Understanding this is fundamental for me. What it says to a therapist is, we cannot introduce mindfulness coping skills when the bear is still in the room. We cannot tell someone to apply for a job if they’re stuck in thoughts of worthlessness and haven’t gotten out of bed for 2 days. To not reach for the glass of wine after work after being badgered by your boss of why you suck as an employee. For dread of having to have a nothing argument with their partner. Or fear of loneliness for lack thereof. We need to sit, in that moment, and be in it. Feel it and be in it to heal it. But how do you sit calmly with a bear?

Does it makes sense why getting back to the basics of self-connection is not as simple as it sounds either.

Why isn’t it simple? Because we don’t know what we don’t know. And people go into “fix it” mode when we see a problem. “How can we fix or reduce your symptoms so I can feel good about myself” the therapists asks. We forget the solutions will not work if we don’t even really know what the problem is.

We don’t know what we don’t know. And it’s not until we know what we didn’t know that it all makes sense.

I’ve been buying the wrong size shoes for 3 years.

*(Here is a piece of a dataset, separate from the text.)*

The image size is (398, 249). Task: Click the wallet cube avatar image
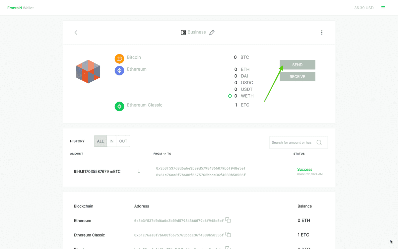[x=88, y=71]
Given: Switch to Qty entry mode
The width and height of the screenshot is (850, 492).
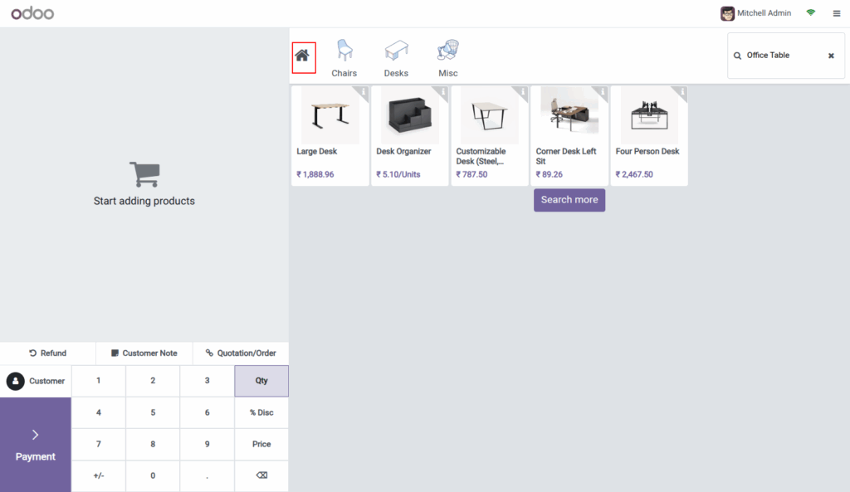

After about a year of excruciating toe pain, I began going to multiple doctors, chiropractors and healers convinced there was something internally wrong with me. I mean obviously, no one else’s feet appeared to be on fire after walking through a store or attempting to go for a run. Why wouldn’t it be me. I never questioned my shoes for it happened in tennis shoes, heals, hiking shoes, barefoot shoes, edges. I bought it, they were hurting. No one asked me if any of these shoes actually fit. Why would they? I seemed to know what the fuck I was doing. I was well dressed with fancy shoes and as a 37-year-old slightly successful women, one would think I would know what size shoe I wore. Boy, I am I clearly fantastic at hiding that fact that I have no idea what I’m doing.  

Six days ago…six days ago after another night of painful, burning toes as I hobble across the room my husband says to me, “are you sure you’re shoes are the right size?” To which I respond, “Yes Tyler, I have been a size 7.5 to 8 for 20 years…I think” Mind. Fucking. Blown.

While the doctors, healers and chiropractors may not have fixed my toes. They did do one beautifully amazing thing, they believed me. They sat with me as I cried that I just wanted my body not to hurt. They offered me hope and compassion as I again came in with a new pair of shoes that didn’t work. They celebrated with me when it seemed we had finally found a pair of shoes that worked. It truly felt like they were in it with me. I stayed connected to myself and left the door open for curiosity. So when the needed question was asked, I stayed curious and am now the proud owner of my first size 8.5 shoes with normal toes.

To me, this is mental health healing wrapped up in a story about toes. In the moment, toes on fire, I was unable to think of alternative solutions. The answer was clearly me. My balloon was definitely not floating away. So we stay curious. We stay sitting in the pain, just sitting, no solution or fixing, just listening. Just observing what is happening until the symptoms makes some space to tell us what they need and the ah-ha moment occurs.